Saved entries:

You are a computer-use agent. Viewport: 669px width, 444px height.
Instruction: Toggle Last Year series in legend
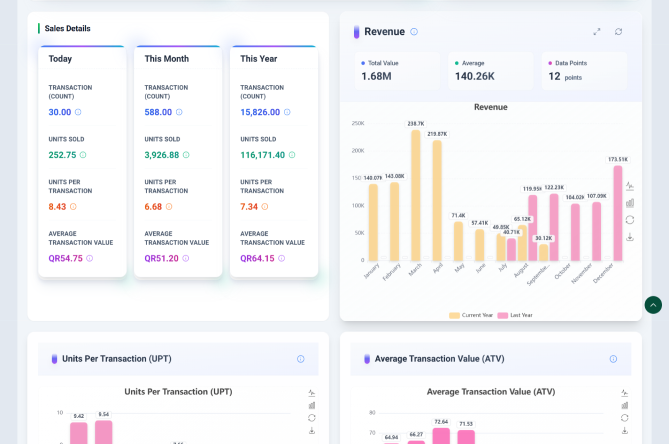click(516, 315)
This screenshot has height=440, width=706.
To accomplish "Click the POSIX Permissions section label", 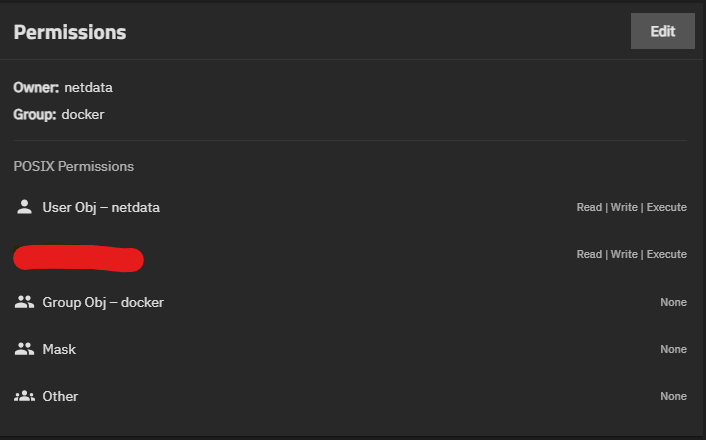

• _EXERCISE DESCRIPTION_
Exactly the lines from the one holding "This screenshot has height=440, width=706." through the last line of the entries must be set down, with nothing added and no pictures.

• _EXERCISE RESPONSE_
This screenshot has height=440, width=706.
To accomplish "Click the POSIX Permissions section label", 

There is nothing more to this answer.